Malaysia PM Anwar Ibrahim vows united ASEAN response to US tariffs
ASEAN’s silence in the wake of US tariff announcements has stoked fears some members may try to carve out a bilateral advantage.
Malaysian Prime Minister Anwar Ibrahim has vowed to lead a united ASEAN front against US export taxes as regional economic ministers and central bank governors began meeting in Kuala Lumpur on Monday to discuss the fallout, and China flagged a presidential tour of tariff-hit neighbours.
“Malaysia, as ASEAN chair, will lead efforts to present a united regional front, maintain open and resilient supply chains, and ensure ASEAN’s collective voice is heard clearly and firmly on the international stage,” Anwar said in a video posted on social media.
Anwar, the current chair of the Association of Southeast Asian Nations bloc, said he met with Indonesian President Prabowo Subianto on Sunday and spoke also with Vietnamese Prime Minister Pham Minh Chinh to discuss a collective regional response to the shock imposts announced last Thursday.
ASEAN’s silence in the wake of the tariff announcements has stoked fears some members may try to carve out a bilateral advantage at the expense of neighbouring countries facing relatively higher imposts.
Officials in Indonesia, The Philippines and further afield in India have all hinted their exporters could benefit from variable tariff rates.
Late on Monday Indonesia’s co-ordinating minister for economic affairs Airlangga Hartato said he would be heading to DC next week with foreign minister Sugiono to try to hammer out a trade deal that would likely include buying more American cotton, wheat and oil and relaxing some of the country’s most restrictive non-tariff barriers including mandated local content requirements for companies such as Apple.
Asian markets took a hammering in early trade on Monday after China’s weekend announcement of retaliatory action against the White House’s 54 per cent tax on Chinese goods, with Singapore suffering its deepest slip (8.7 per cent) since the 2008 global financial crisis.

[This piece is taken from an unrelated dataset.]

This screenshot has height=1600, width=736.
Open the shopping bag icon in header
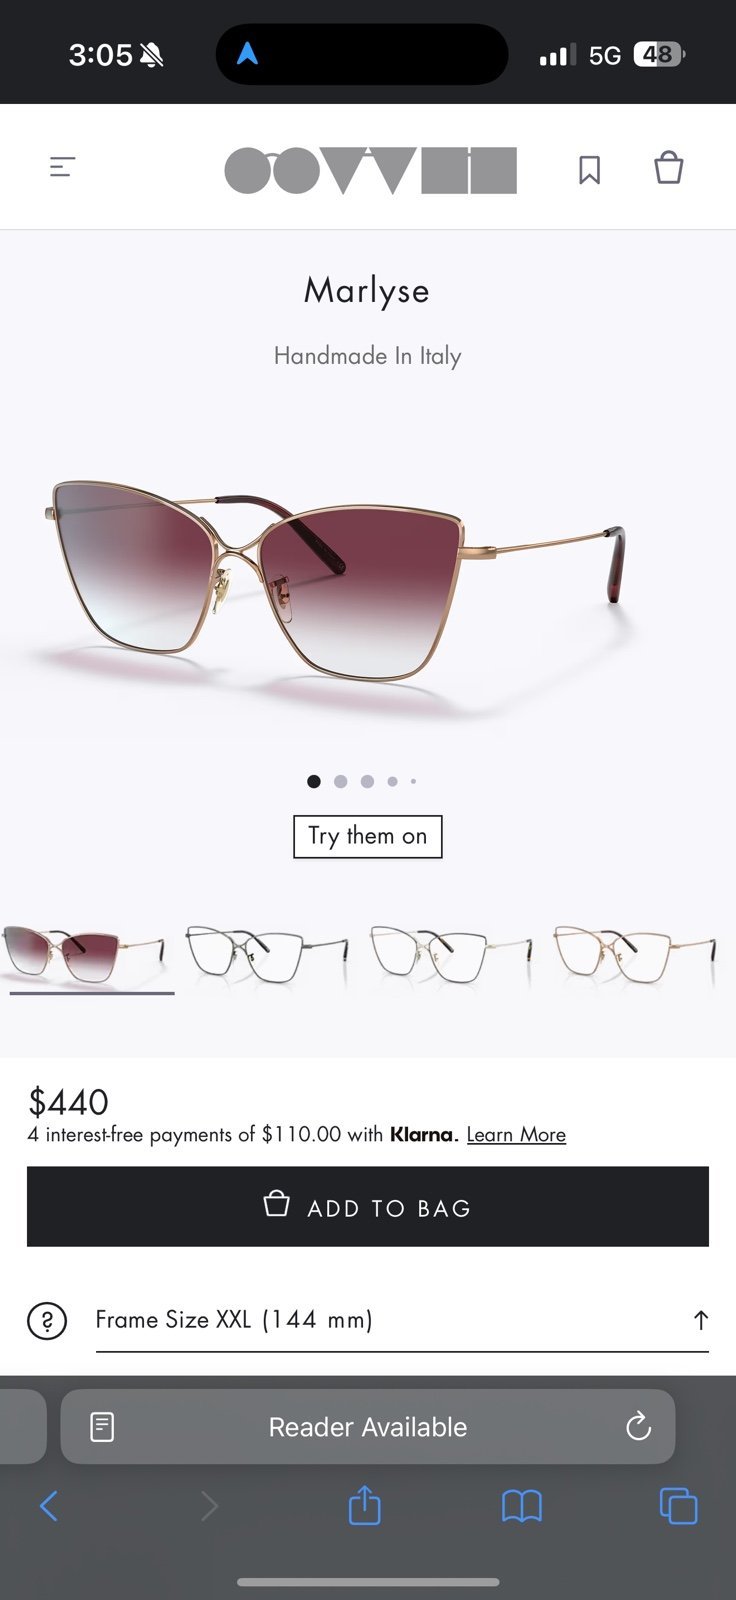coord(668,167)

The ASEAN meeting comes as Xi Jinping prepares to visit Southeast Asia as Beijing pursues closer trade ties with affected nations and refashions itself as a defender of international trading rules.
The Chinese President will tour Vietnam, Cambodia and Malaysia in the next fortnight, three ASEAN states hard hit by US President Donald Trump’s tariffs (46, 49 and 24 per cent respectively) that come into force this week. Last week, Mr Xi called for India and China to work more closely together in what he called a “dragon-elephant tango”.

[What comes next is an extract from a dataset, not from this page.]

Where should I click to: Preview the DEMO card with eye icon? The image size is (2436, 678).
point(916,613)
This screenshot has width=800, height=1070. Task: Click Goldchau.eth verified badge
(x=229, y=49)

Chinese officials began touring European nations last week to encourage closer trade ties aimed at mitigating the impact of US tariffs, while also seeking to ease concerns over Beijing’s economic coercion and military aggression.

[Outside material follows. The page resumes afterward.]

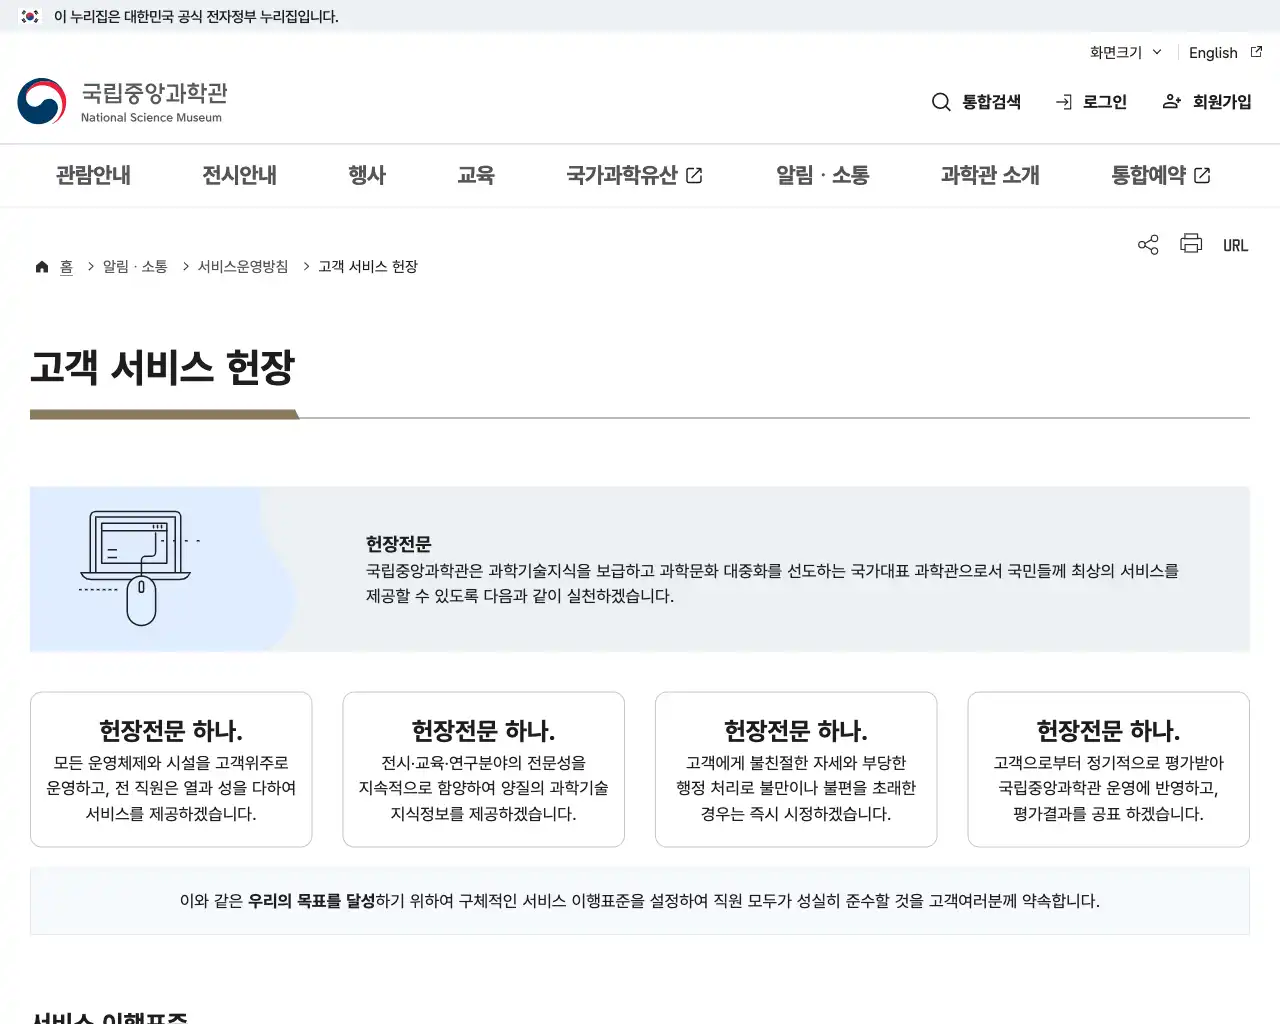
Task: Open the share icon above breadcrumb
Action: pos(1147,244)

Many of China’s Asian neighbours hold similar concerns, notwithstanding the fact Beijing is now the largest trading partner of all ASEAN nations and the second largest for the regional bloc behind intra-ASEAN trade.
Underscoring those concerns, Chinese officials converged on Cambodia’s World War II-era Ream naval base on Saturday to mark the completion of Chinese-sponsored upgrades which Beijing says is aimed at simply safeguarding trade routes, even as many fear China sees it as a potential defence asset.
Still, with tariffs roiling Asian markets, ASEAN is being urged to ease internal trade barriers as well as barriers to trade with East Asia and Europe.
Potential measures could include broadening membership of multilateral trade deals such as the Comprehensive and Progressive Agreement for trans-Pacific Partnership to Brussels and Beijing, offsetting US protectionism by creating one of the world’s largest free-trade areas.
Some experts have likened the White House tariffs to the 1970s oil shock, estimating the full impact of the imposts on Southeast Asia – should they proceed as announced – could hit harder than the 2008 global financial crisis.
International Chamber of Commerce secretary-general John Denton warned at the weekend of an “existential” risk to ASEAN given the region’s key role in the China-Plus-One strategy to diversify production bases outside of China and its exposure to the US market. The US imposts put a stop to that trade-rerouting.
Mr Trump has accused China of a “panicked” response with its retaliatory 34 per cent impost on US goods. But Asia Society Policy Institute vice-president international security Daniel Russel said China’s response was “calibrated and deliberate … carefully hitting companies and swing-state interests, aiming where it will sting”. “This isn’t a reflexive tit-for-tat. Beijing is hitting firms and sectors that matter politically to Trump,” Mr Russel said.
“While Trump tweets in all caps, Xi Jinping is travelling around Southeast Asia, reaching out to Europe, and bolstering China’s influence in the Global South.”